Having just completed the story of Assassin’s Creed 4, I suppose a review should be in place – especially after my brutal trashing on the series’ previous installment.
But the hour is late, so another day.
(if you were wondering: yes, that has pretty much what I’ve been up to since yesterday’s post. The game was a distraction, but hardly a good one, in the way that it only made me more worked up and frustrated. But I was frustrated at the game instead of myself, so I guess I won some and I lost some)
I must take this time to clarify that yesterday’s post wasn’t at all my “screw this, I quit” notice. Far from it, in fact. If anything, I’ve decided to continue doing this thing, pay or no pay. The former would be much preferable, of course; but I’ll take whatever comes my way. You can’t change the direction of the wind, but you can adjust your sails, amiright?
I try to be careful about making any conclusive statements concerning the future. Those of you who know me in person might notice that I consciously avert the usage of “never” and “always” in making commitments. Perhaps it’s a fear of commitment; but I think it stems more from my INTP fear of inaccuracy.
You see, there’s this thing that psychologists have taken to call the End-of-history illusion. In a nutshell: try and imagine yourself 5 years from now. You might imagine this Future-You to be more successful, better off, and better connected, if you’re the optimistic sort; but regardless of whether you’re optimistic or the inverse, chances are that you’ve imagined that this Future-You would think and perceive the world like you do at this present moment. There’s a tendency to believe that who we are today, in terms of worldview and personality, will be who we are in the future, with little changes in perception.
Now think of yourself 5 years ago – the Past-You who lived at the end of 2008. If you’re like me, a good number of you would like to go back and slap that person hard in the face for being so stupid. See, if 5 years from the past and today have changed you so, what’s stopping the next 5 years from doing the same, if not more?
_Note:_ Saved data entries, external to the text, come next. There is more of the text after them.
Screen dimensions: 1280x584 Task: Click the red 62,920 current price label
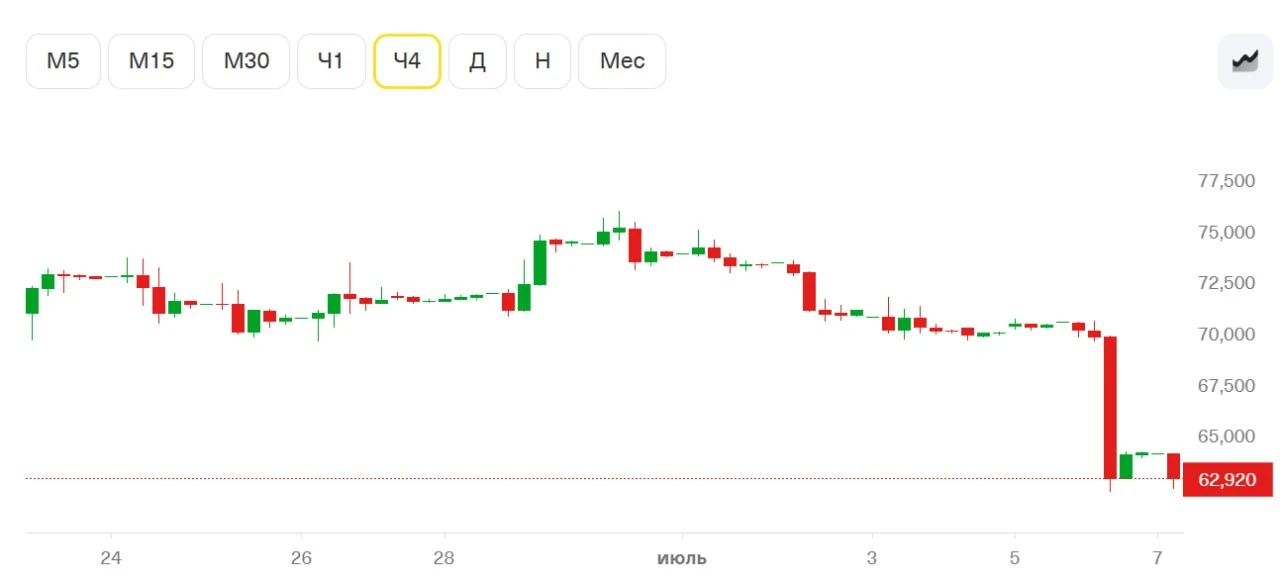click(x=1227, y=480)
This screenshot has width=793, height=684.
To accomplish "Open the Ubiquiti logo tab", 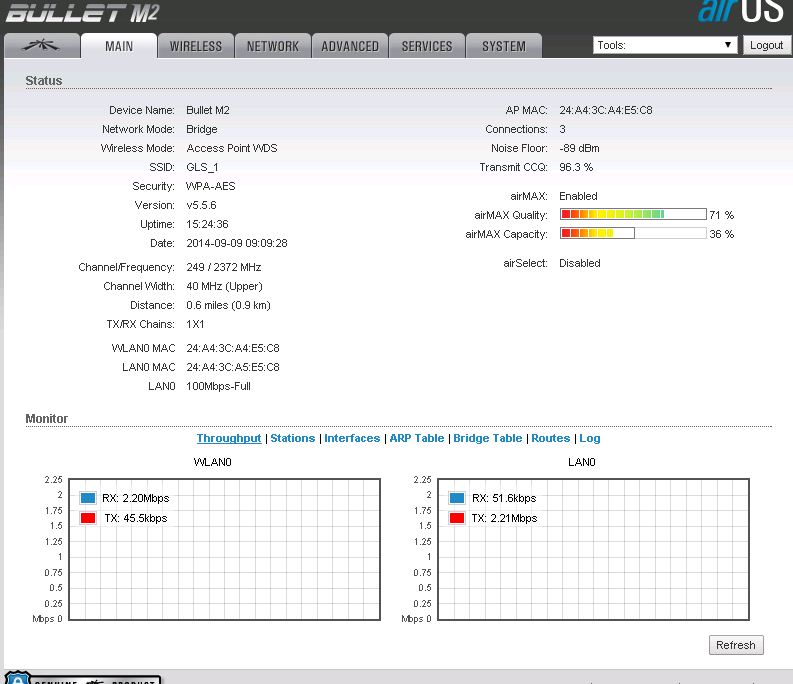I will pyautogui.click(x=41, y=46).
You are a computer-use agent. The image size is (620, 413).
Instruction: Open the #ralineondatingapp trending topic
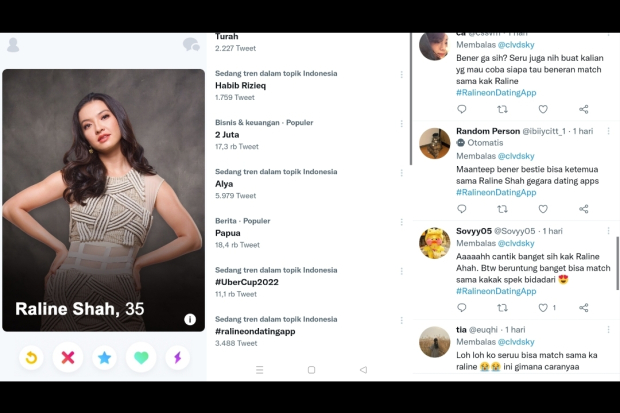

That’s the End-of-history illusion for you.
Back to me: I’m self-aware enough to know that these emotions, while intense, are passing feelings. Illogical things. Not to go all Spock-like, but I know how not to make hasty decisions while clouded by strong emotions. Trust me, it’s going to take a lot more than a few rejections and setbacks to make me quit writing stories for real.
(if you think about it on the flip side, this obsession with writing stories really sounds like a highly addictive drug. It already produces vivid hallucinations; and its users suffers from withdrawal when they either don’t get their fix, or they happen across a particularly bad batch)
The inverse is also true, if one applies the End-of-history illusion to my statement that I will continue to write. Who knows? Perhaps 5 years from now, I’ll make another decision. One day, I might stop writing for real. But in the immortal words of Arya Stark:
(or Masie Williams, with the help of Mr. Martin)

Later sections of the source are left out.